Saturday, April 28, 2007

Sunday, April 22, 2007

Week 3 fINDING yOU

This is my week 3's assignment for Finding You. This one was intense for me because I'm putting it all there in black and white - what I want and what I need to do to get it. But I actually have several factors working against me. Which raises the question:


what if I fail??

There's so much riding on this particular "want" of mine - the well being of my kids for one, and my future financial stability (or lack thereof) for two...I decided to use the "Follow Your Muse" title, because as I look back on my life, I see that all the major decisions I have made from MY GUT - you know those choices that come from within somewhere - they have been the most successful ones. When I decide to do something "because" - like a whim but not really - like my inner voice is speaking to me. Those are the good ones. Maybe it's my MUSE telling me to do these things. If that's the case, then my muse is a very smart person. I think I'll trust her.

















Friday, April 20, 2007

Week 2 Finding YOU


This is my week 2's assignment for the Finding You workshop. A very thought provoking question ; about where and what do I want in the near future. As I pondered it, I kept going back to the needs of my family - even the things that seemed personal in nature were actually related to the future and security of my family.
It's funny, when we become parents - we cease to be the center of the universe - because our children take that place! The most important thing for me - is that I long for independence and financial security. I want to open my own business - to teach my kids that they can do anything they want, that they can do what they love for a living. To be one's own boss is the most liberating thing - so empowering. That is my dream - to have my business, to support us with it. That's all I want...

Tuesday, April 10, 2007

Fun with alcohol inks and transparency!


Isn't this one a dandy? I surprised myself with the wonderful results. And as usual with my nicest stuff, I gave it away...
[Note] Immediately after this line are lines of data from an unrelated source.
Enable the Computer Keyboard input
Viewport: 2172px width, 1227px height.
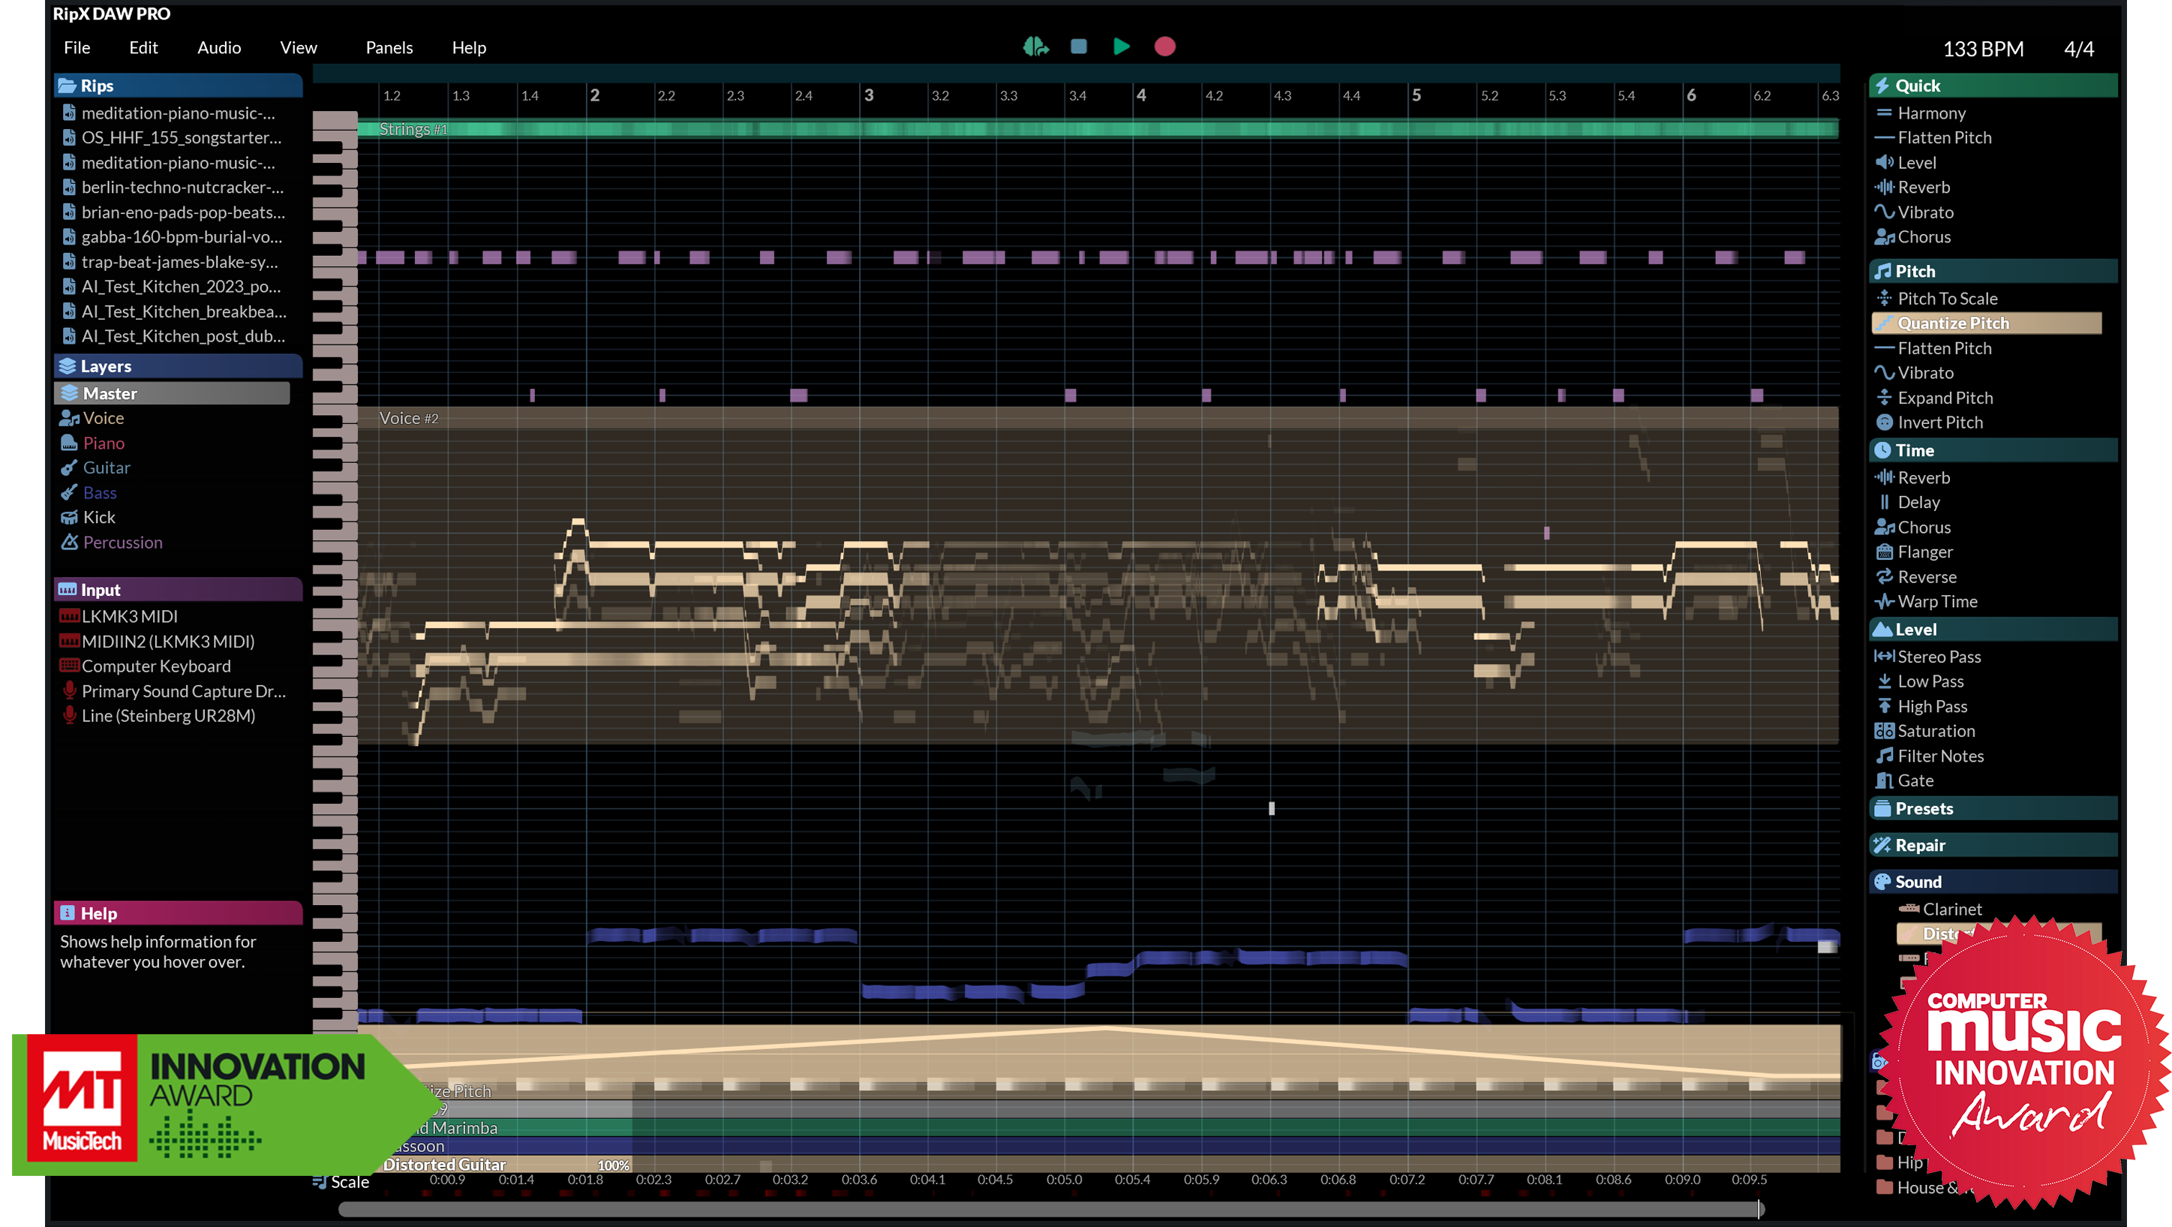157,665
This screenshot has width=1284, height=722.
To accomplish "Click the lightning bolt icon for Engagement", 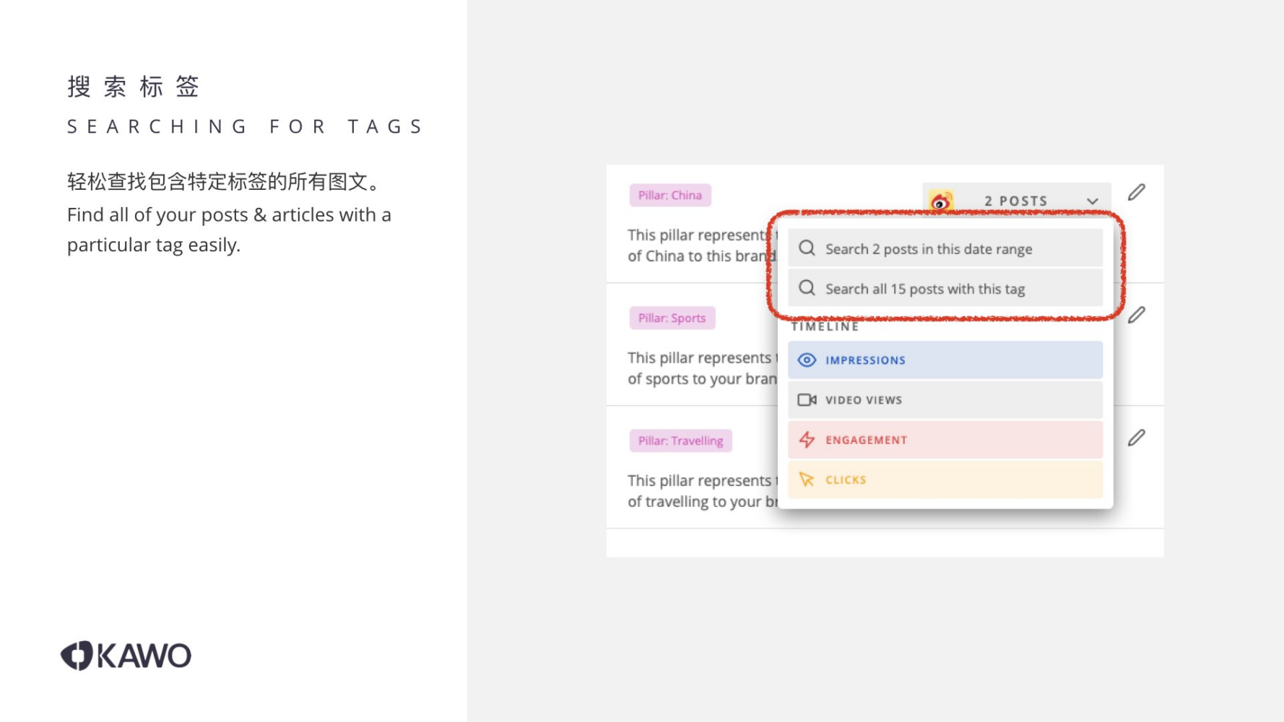I will click(807, 440).
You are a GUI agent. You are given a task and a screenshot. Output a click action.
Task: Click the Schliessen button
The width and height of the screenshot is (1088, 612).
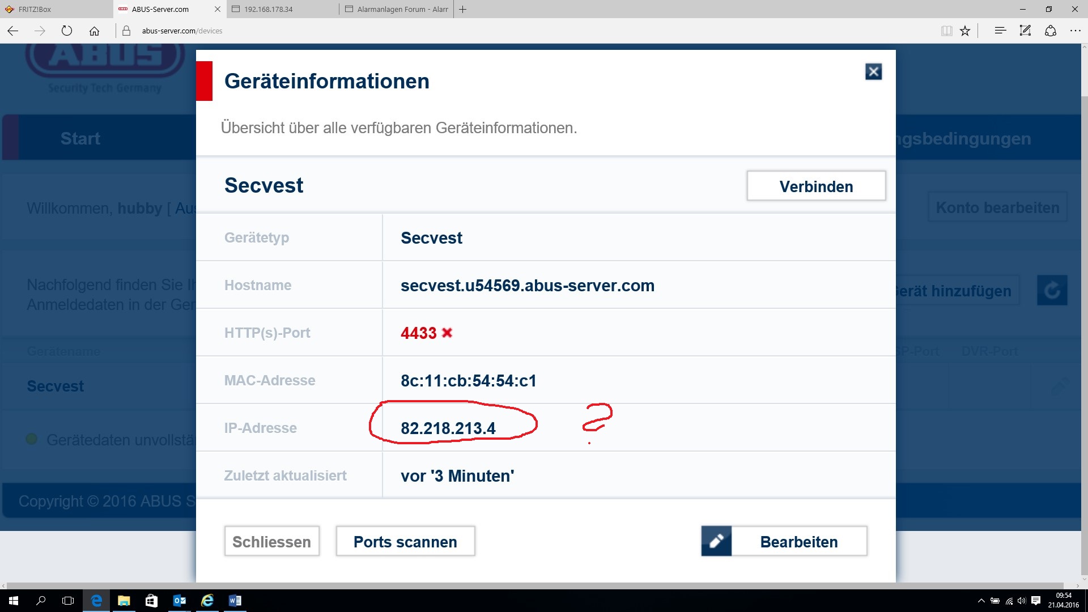tap(271, 542)
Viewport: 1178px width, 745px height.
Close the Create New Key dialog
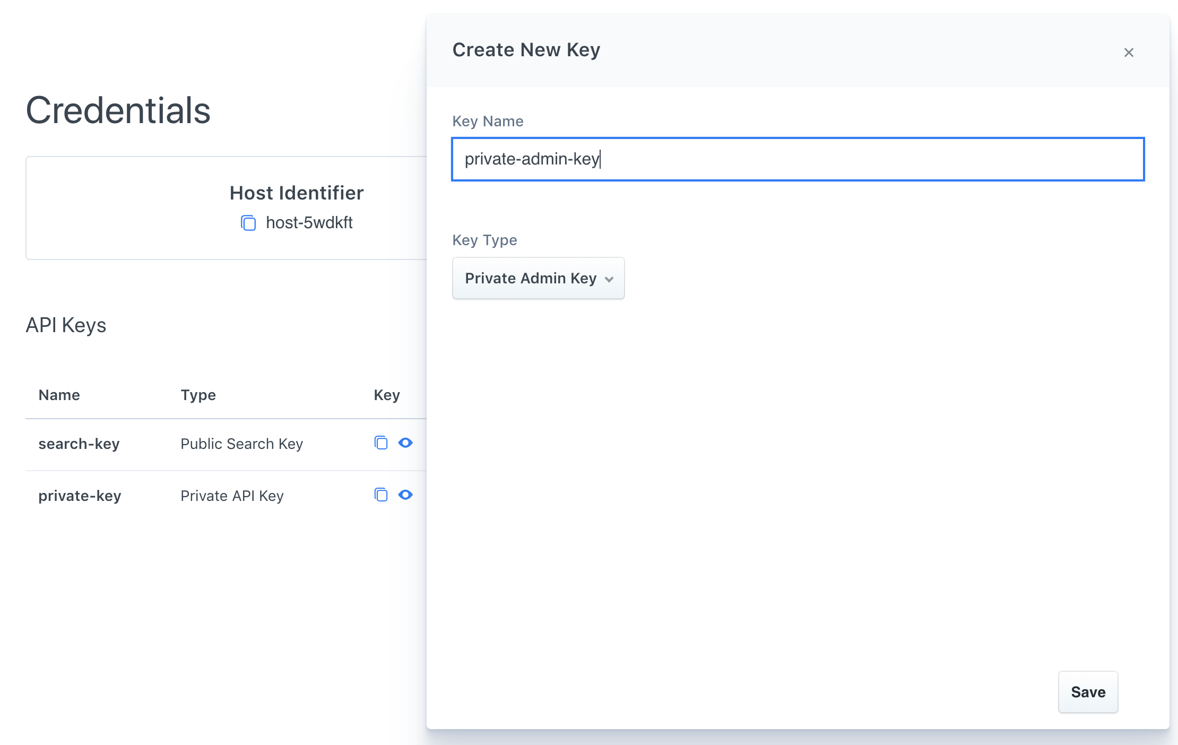pyautogui.click(x=1129, y=52)
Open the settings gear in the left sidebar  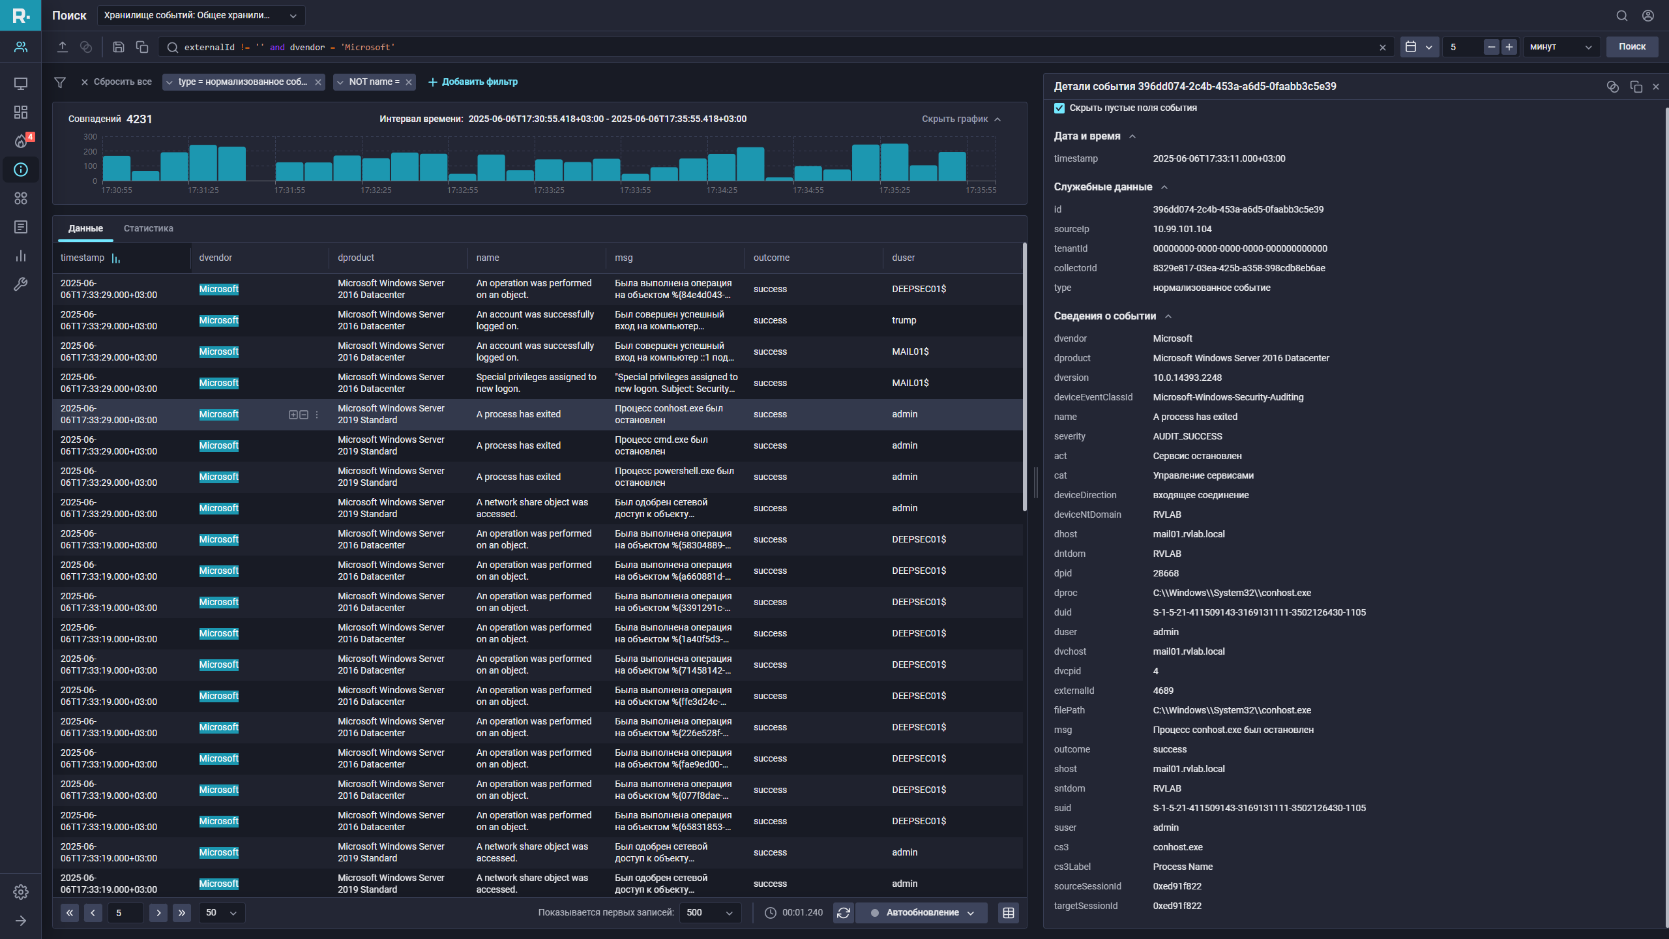[21, 891]

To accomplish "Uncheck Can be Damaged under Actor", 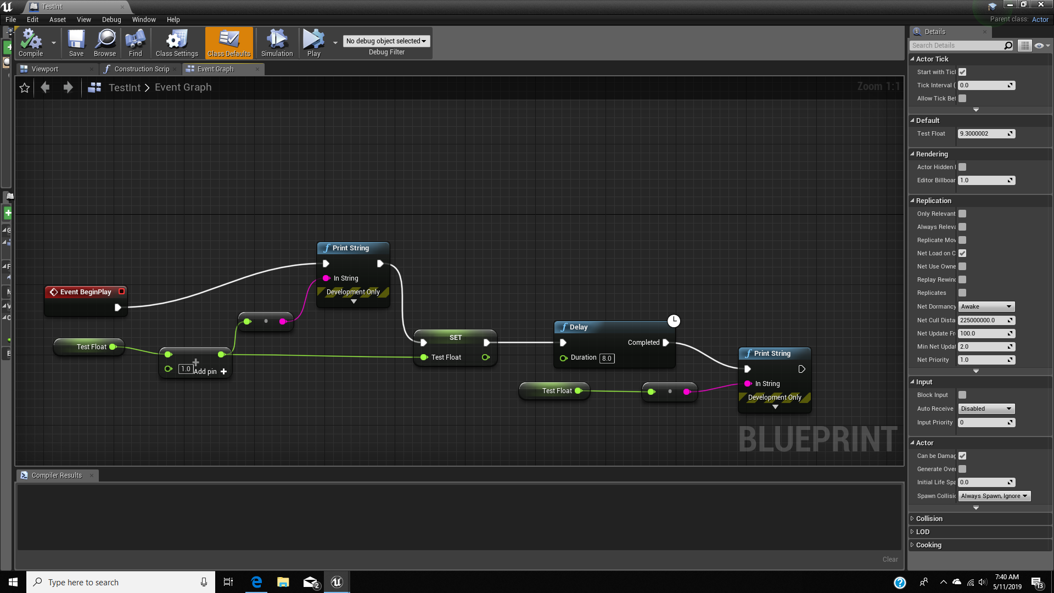I will point(962,456).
Today would have been my father's 64th birthday. I cried every time I thought of it, a whole bunch of times throughout the day. Just how long is this mourning process supposed to last? It's been well over a year and still I feel so raw. I miss him so much - maybe even more than I did a year ago. And what's up with the thing how we tend to cloud reality by only remembering the greatest stuff about a loved one after they die, and forget all the painful parts? Me and my Dad had far from a perfect father-daughter relationship. But now that he's dead, all I can think of is how great he was. Well, he was great - an amazing man under anyone's standards. But he wasn't the best dad in the world, and actually he did a lot of crappy things to me over the years. I guess maybe reality will set in eventually...

Week One, Finding You


This is my first assignment for the Finding You workshop.

Saturday, April 07, 2007

Finding You


I'm taking this online workshop, called Finding You. So I'll use my blog here to post my assignments. Hopefully that will get me back in the swing of things and doing some regular blogging. Lord knows I've been such a slacker with the whole thing!